Abstract
Single-cell transcriptomics enables the study of cellular heterogeneity, but current unsupervised strategies make it challenging to associate individual cells with sample conditions. We propose scMILD, a weakly supervised learning framework based on Multiple Instance Learning, which leverages sample-level labels to identify condition-associated cell subpopulations. scMILD employs a dual-branch architecture to perform sample-level classification and cell-level representation learning simultaneously. We validated the model’s reliable identification of condition-associated cells using controlled simulation studies with CRISPR-perturbed cells.

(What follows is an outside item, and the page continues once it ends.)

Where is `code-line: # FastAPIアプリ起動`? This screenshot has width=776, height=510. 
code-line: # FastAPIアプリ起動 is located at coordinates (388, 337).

Evaluated on diverse single-cell RNA-seq datasets, including Lupus, COVID-19, and Ulcerative Colitis, scMILD consistently outperformed state-of-the-art models and identified condition-specific cell subpopulations consistent with the original studies’ findings. This demonstrates scMILD’s potential for exploring cellular heterogeneity underlying various biological conditions and its applicability in different disease contexts.
Key Messages
scMILD: A novel weakly supervised framework for single-cell transcriptomics
Dual-branch architecture enables sample classification and cell subpopulation identification
Outperforms state-of-the-art models across diverse single-cell RNA-seq datasets
Identifies biologically relevant condition-associated cell subpopulations
Bridges the gap between sample-level phenotypes and cellular heterogeneity
Competing Interest Statement
The authors have declared no competing interest.